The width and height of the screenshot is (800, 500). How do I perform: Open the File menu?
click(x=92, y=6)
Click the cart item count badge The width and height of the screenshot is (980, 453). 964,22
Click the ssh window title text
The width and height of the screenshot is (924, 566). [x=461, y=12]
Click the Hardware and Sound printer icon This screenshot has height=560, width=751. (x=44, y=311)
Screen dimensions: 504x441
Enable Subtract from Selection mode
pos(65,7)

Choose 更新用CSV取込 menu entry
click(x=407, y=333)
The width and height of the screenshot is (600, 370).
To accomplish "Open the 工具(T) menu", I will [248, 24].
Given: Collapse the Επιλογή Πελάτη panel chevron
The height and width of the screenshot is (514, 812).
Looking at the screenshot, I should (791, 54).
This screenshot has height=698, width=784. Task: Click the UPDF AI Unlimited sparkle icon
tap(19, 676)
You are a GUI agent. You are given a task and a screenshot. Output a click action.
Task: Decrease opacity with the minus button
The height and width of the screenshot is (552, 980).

§ What is being asked: Set down, exactly as they appear above, all lines from the one that has "The width and height of the screenshot is (600, 370)." down to the one that has "You are a GUI", including those two and no others.

§ Response to this exercise:
The width and height of the screenshot is (600, 370).
To accomplish "Open the 工具(T) menu", I will [248, 24].
Given: Collapse the Επιλογή Πελάτη panel chevron
The height and width of the screenshot is (514, 812).
Looking at the screenshot, I should (791, 54).
This screenshot has height=698, width=784. Task: Click the UPDF AI Unlimited sparkle icon
tap(19, 676)
You are a GUI agent. You are given a task and a screenshot. Output a click action.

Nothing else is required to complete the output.